[v3,03/10] sched/topology: Provide cfs_overload_cpus bitmap
diff mbox series

Message ID 1541767840-93588-4-git-send-email-steven.sistare@oracle.com
State New
Headers show
Series
  • steal tasks to improve CPU utilization
Related show

Commit Message

Steven Sistare Nov. 9, 2018, 12:50 p.m. UTC
From: Steve Sistare <steve.sistare@oracle.com>

Define and initialize a sparse bitmap of overloaded CPUs, per
last-level-cache scheduling domain, for use by the CFS scheduling class.
Save a pointer to cfs_overload_cpus in the rq for efficient access.

Signed-off-by: Steve Sistare <steven.sistare@oracle.com>
---
 include/linux/sched/topology.h |  1 +
 kernel/sched/sched.h           |  2 ++
 kernel/sched/topology.c        | 21 +++++++++++++++++++--
 3 files changed, 22 insertions(+), 2 deletions(-)

Comments

Valentin Schneider Nov. 9, 2018, 5:38 p.m. UTC | #1
Hi Steve,

On 09/11/2018 12:50, Steve Sistare wrote:
[...]
> @@ -482,6 +484,10 @@ static void update_top_cache_domain(int cpu)
>  	dirty_sched_domain_sysctl(cpu);
>  	destroy_sched_domains(tmp);
>  
> +	sd = highest_flag_domain(cpu, SD_SHARE_PKG_RESOURCES);
> +	cfs_overload_cpus = (sd ? sd->shared->cfs_overload_cpus : NULL);
> +	rcu_assign_pointer(rq->cfs_overload_cpus, cfs_overload_cpus);
> +

Why not do this in update_top_cache_domain() where we also look for the
highest SD_SHARE_PKG_RESOURCES and setup shortcut pointers?

>  	update_top_cache_domain(cpu);
>  }
>  
> @@ -1619,9 +1625,19 @@ static void __sdt_free(const struct cpumask *cpu_map)
>  	}
>  }
>  
> +#define ZALLOC_MASK(maskp, nelems, node)				  \
> +	(!*(maskp) && !zalloc_sparsemask_node(maskp, nelems,		  \
> +					      SPARSEMASK_DENSITY_DEFAULT, \
> +					      GFP_KERNEL, node))	  \
> +
>  static int sd_llc_alloc(struct sched_domain *sd)
>  {
> -	/* Allocate sd->shared data here. Empty for now. */
> +	struct sched_domain_shared *sds = sd->shared;
> +	struct cpumask *span = sched_domain_span(sd);
> +	int nid = cpu_to_node(cpumask_first(span));
> +
> +	if (ZALLOC_MASK(&sds->cfs_overload_cpus, nr_cpu_ids, nid))
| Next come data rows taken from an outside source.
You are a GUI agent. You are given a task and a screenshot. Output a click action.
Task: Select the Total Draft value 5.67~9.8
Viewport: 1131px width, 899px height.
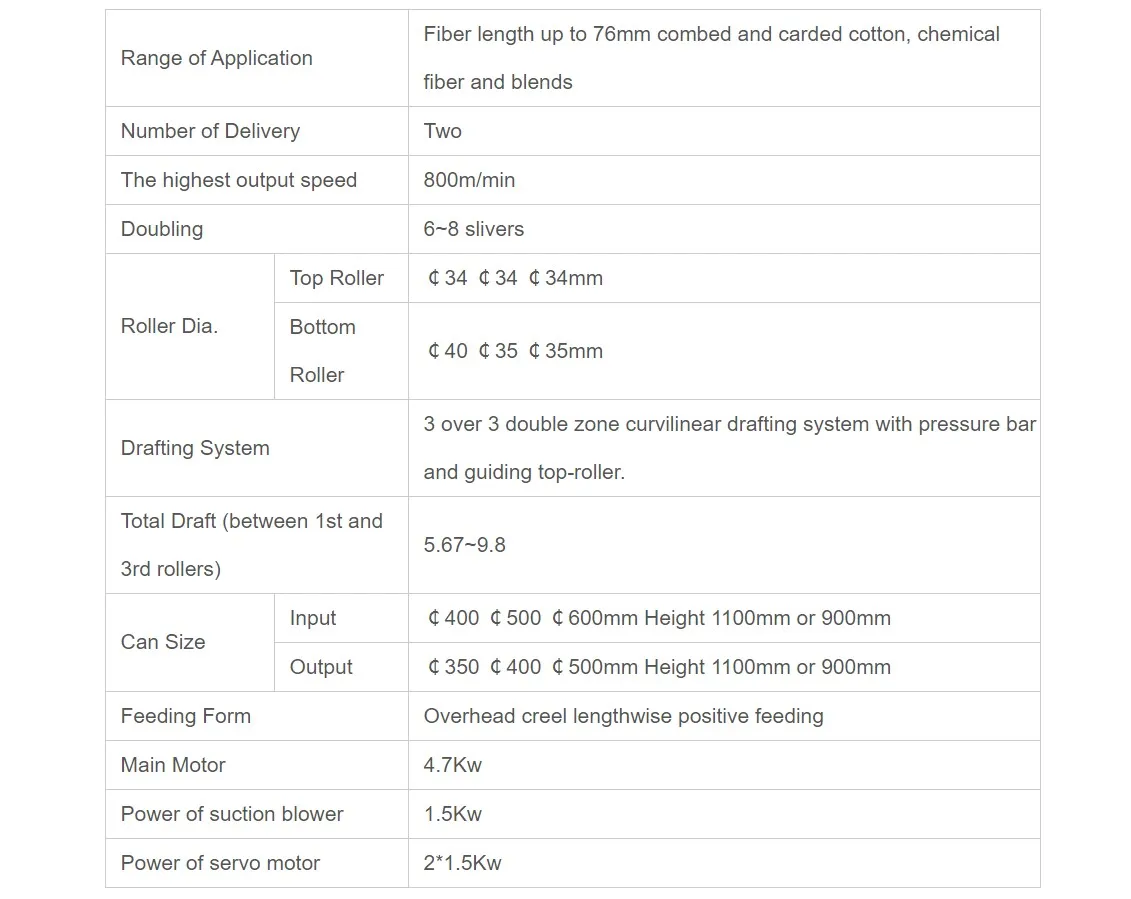[x=464, y=545]
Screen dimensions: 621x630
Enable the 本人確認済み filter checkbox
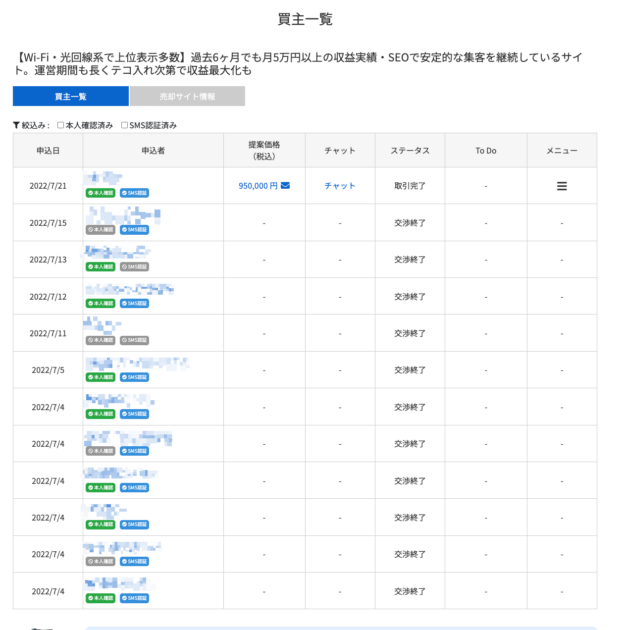(61, 125)
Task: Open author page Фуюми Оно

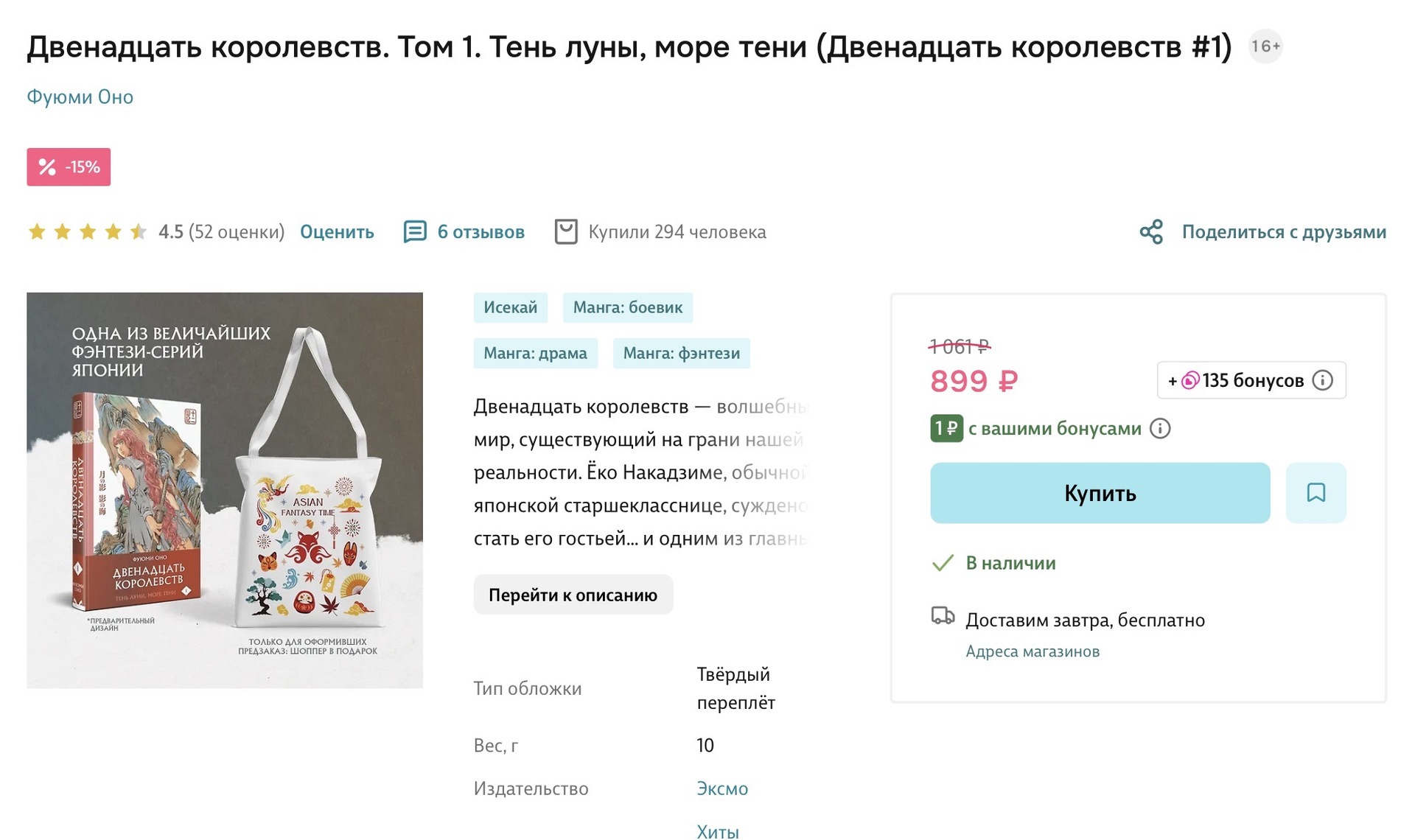Action: [80, 97]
Mmm so this is called once on every CPU, but the !*(maskp) check in the
macro makes it so there is only one allocation per sd_llc_shared.
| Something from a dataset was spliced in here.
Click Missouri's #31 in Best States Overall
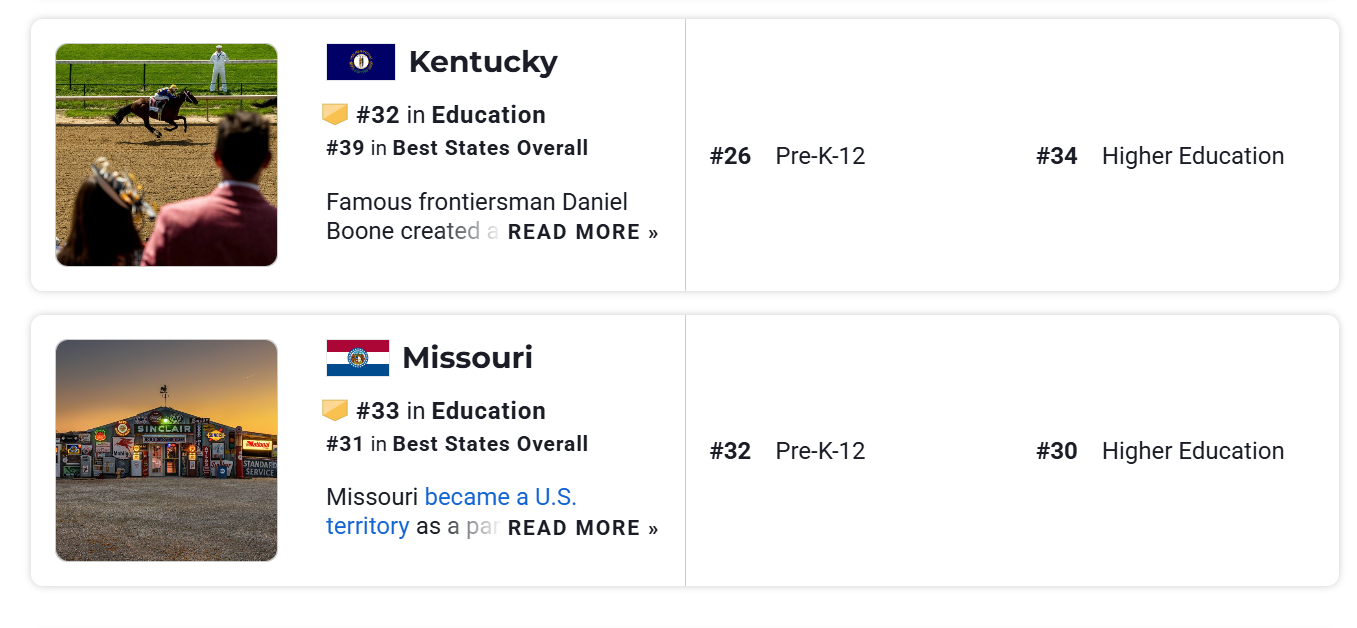Screen dimensions: 1357x628 [x=457, y=444]
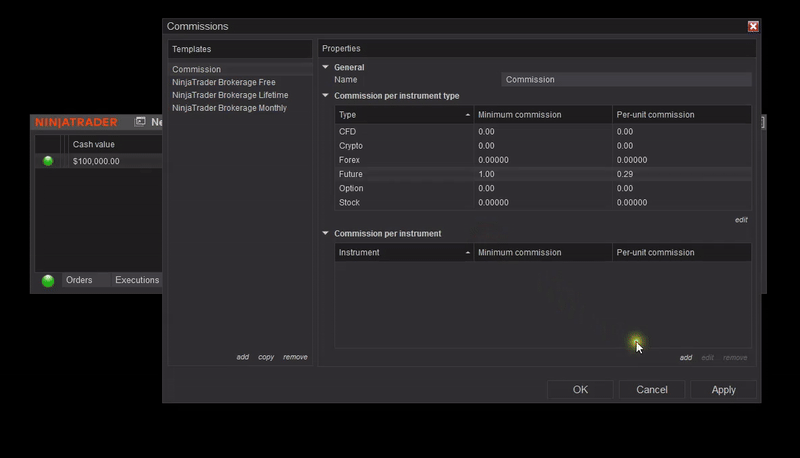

I wouldn't mind having that called out in a comment, or having the
pointer check done explicitly outside of the macro.

[...]
Valentin Schneider Nov. 12, 2018, 4:42 p.m. UTC | #2
Hi Steve,

On 09/11/2018 12:50, Steve Sistare wrote:
> From: Steve Sistare <steve.sistare@oracle.com>
> 
> Define and initialize a sparse bitmap of overloaded CPUs, per
> last-level-cache scheduling domain, for use by the CFS scheduling class.
> Save a pointer to cfs_overload_cpus in the rq for efficient access.
> 
> Signed-off-by: Steve Sistare <steven.sistare@oracle.com>
> ---
>  include/linux/sched/topology.h |  1 +
>  kernel/sched/sched.h           |  2 ++
>  kernel/sched/topology.c        | 21 +++++++++++++++++++--
>  3 files changed, 22 insertions(+), 2 deletions(-)
> 
> diff --git a/include/linux/sched/topology.h b/include/linux/sched/topology.h
> index 6b99761..b173a77 100644
> --- a/include/linux/sched/topology.h
> +++ b/include/linux/sched/topology.h
> @@ -72,6 +72,7 @@ struct sched_domain_shared {
>  	atomic_t	ref;
>  	atomic_t	nr_busy_cpus;
>  	int		has_idle_cores;
> +	struct sparsemask *cfs_overload_cpus;

Thinking about misfit stealing, we can't use the sd_llc_shared's because
on big.LITTLE misfit migrations happen across LLC domains.

I was thinking of adding a misfit sparsemask to the root_domain, but
then I thought we could do the same thing for cfs_overload_cpus.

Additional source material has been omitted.